= BRIEF 1 =
In the text on ambulance bills, who is included on an Advanced Life Support crew?
= BRIEF 2 =
Write out the passage from the text on ambulance bills, starting with "After being involved" and going on through "of response sent.", word for word.

= EXCERPT =
Segment Open

After being involved in a car accident or other emergency, ambulance services may be necessary.  Though, many people are not prepared to receive such a large EMS bill. A short ride in an ambulance could end up costing hundreds or even thousands of dollars. Two of the many factors that play into your potential EMS bill include: the amount your insurance company agrees to cover, and the type of response sent.

Insurance companies vary on nearly every medical bill, including ambulance transportation. The amount your insurance company is willing to pay and the amount the EMS company will bill, determines how much you are going to be stuck paying. If your insurance company has an agreement with a certain provider, that could lower your out of pocket fee. Medical billing experts recommend pricing it out with the provider and your insurer before an emergency, though that is not also possible.


The type of response sent to your accident, will determine the base charge. Due to variances in health and insurance costs in different regions, base charges will also vary. Though, according to Indianapolis Emergency Medical Services, there are two types of service teams; Basic Life Support and Advanced Life Support. BLS crews respond with an EMT, who can provide basic-level life support. While ALS crews include a paramedic, who can provide advanced pre-hospital life support. The base pay for BLS is 2,000 and around 2,300 for ALS. In addition to the base charges, patients are likely billed a per mile cost. The type of crew responding depends on the 911 call.

Segment Closed

= DATA =
Segment Open

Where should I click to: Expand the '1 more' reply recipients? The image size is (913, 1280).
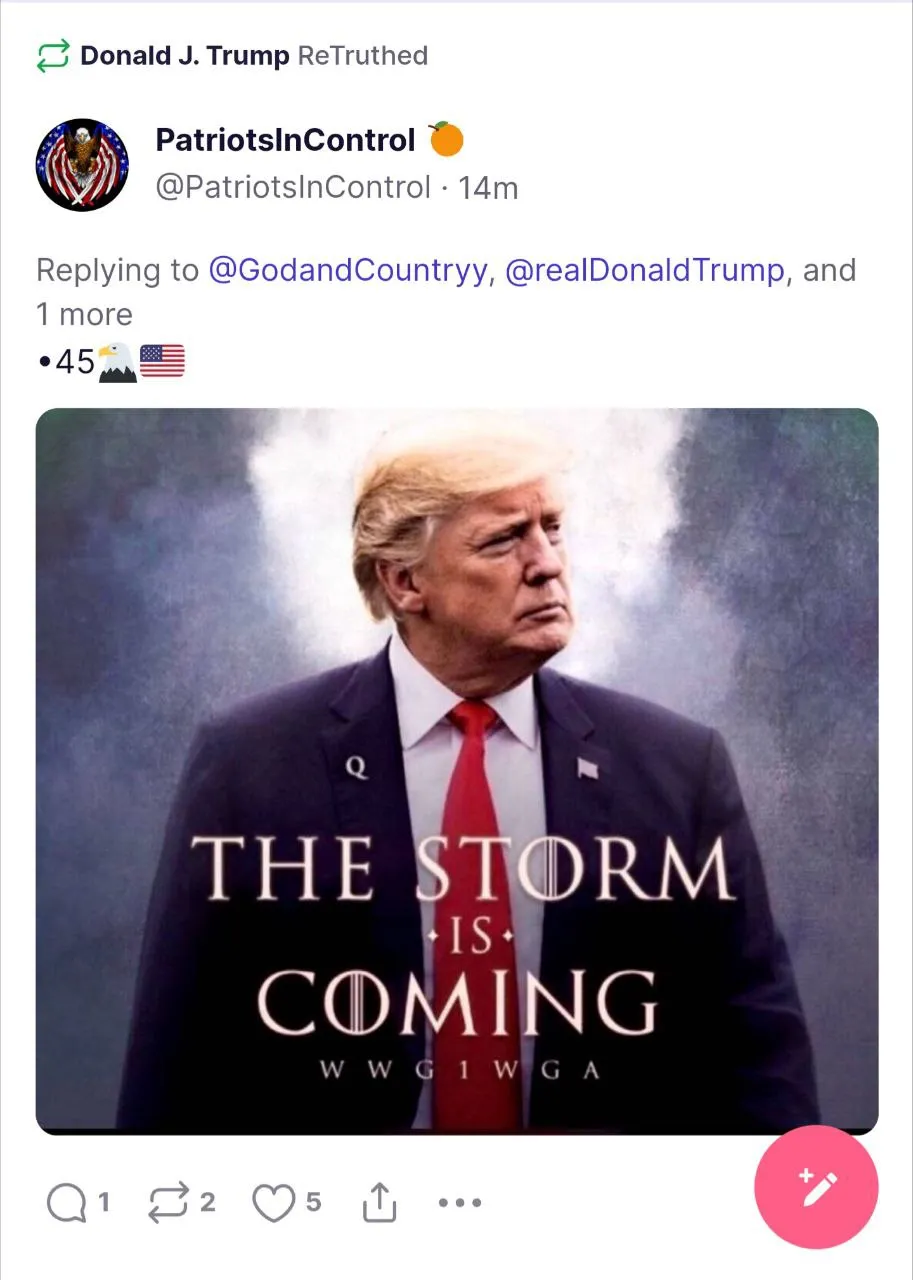[x=84, y=315]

Segment Closed

= ANSWER BOX 1 =
A paramedic, who can provide advanced pre-hospital life support.

= ANSWER BOX 2 =
After being involved in a car accident or other emergency, ambulance services may be necessary.  Though, many people are not prepared to receive such a large EMS bill. A short ride in an ambulance could end up costing hundreds or even thousands of dollars. Two of the many factors that play into your potential EMS bill include: the amount your insurance company agrees to cover, and the type of response sent.